■ **Task brief**:
Whichever lines include the word "scrollbar", copy them as they appear in the data.
*** Records
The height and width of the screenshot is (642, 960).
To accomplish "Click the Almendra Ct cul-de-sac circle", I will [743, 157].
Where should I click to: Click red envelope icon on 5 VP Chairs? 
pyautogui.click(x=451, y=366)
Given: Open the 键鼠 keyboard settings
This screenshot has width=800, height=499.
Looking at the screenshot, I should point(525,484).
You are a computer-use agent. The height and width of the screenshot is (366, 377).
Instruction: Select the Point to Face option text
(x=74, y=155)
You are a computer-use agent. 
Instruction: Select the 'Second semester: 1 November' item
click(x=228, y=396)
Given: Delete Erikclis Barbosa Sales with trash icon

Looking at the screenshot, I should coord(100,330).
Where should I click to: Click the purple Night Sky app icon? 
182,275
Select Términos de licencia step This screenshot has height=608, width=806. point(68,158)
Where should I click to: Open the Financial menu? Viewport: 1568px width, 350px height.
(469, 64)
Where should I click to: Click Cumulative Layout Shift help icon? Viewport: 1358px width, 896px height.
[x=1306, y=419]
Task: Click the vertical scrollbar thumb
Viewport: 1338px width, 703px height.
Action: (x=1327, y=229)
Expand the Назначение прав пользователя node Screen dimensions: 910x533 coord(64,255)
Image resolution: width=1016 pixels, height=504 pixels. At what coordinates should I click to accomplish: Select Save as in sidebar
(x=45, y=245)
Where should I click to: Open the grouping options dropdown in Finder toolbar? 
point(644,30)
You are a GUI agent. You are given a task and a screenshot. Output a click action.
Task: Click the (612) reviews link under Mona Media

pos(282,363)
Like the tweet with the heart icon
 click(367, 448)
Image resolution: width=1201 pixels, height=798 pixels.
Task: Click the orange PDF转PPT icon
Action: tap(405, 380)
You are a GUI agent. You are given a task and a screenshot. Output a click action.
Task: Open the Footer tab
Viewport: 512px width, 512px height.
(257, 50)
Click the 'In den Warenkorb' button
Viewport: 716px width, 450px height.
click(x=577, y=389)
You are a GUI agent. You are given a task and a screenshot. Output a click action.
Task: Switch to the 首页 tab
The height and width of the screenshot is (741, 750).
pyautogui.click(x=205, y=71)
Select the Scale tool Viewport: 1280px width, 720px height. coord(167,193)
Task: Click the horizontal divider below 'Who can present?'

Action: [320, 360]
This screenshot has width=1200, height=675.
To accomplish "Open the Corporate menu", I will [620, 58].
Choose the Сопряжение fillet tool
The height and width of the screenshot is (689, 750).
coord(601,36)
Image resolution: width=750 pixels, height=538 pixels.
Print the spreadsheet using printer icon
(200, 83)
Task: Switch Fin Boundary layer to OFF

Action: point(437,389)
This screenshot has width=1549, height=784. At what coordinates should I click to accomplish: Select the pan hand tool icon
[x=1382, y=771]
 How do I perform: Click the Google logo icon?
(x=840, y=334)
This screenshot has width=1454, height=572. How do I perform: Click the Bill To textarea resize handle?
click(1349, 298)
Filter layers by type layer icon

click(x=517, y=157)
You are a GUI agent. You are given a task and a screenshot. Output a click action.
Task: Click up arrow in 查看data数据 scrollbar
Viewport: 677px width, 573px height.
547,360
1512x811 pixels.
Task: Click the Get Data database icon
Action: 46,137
******
■ **Written solution**:
Task: Click the vertical scrollbar thumb
Task: Click up arrow in 查看data数据 scrollbar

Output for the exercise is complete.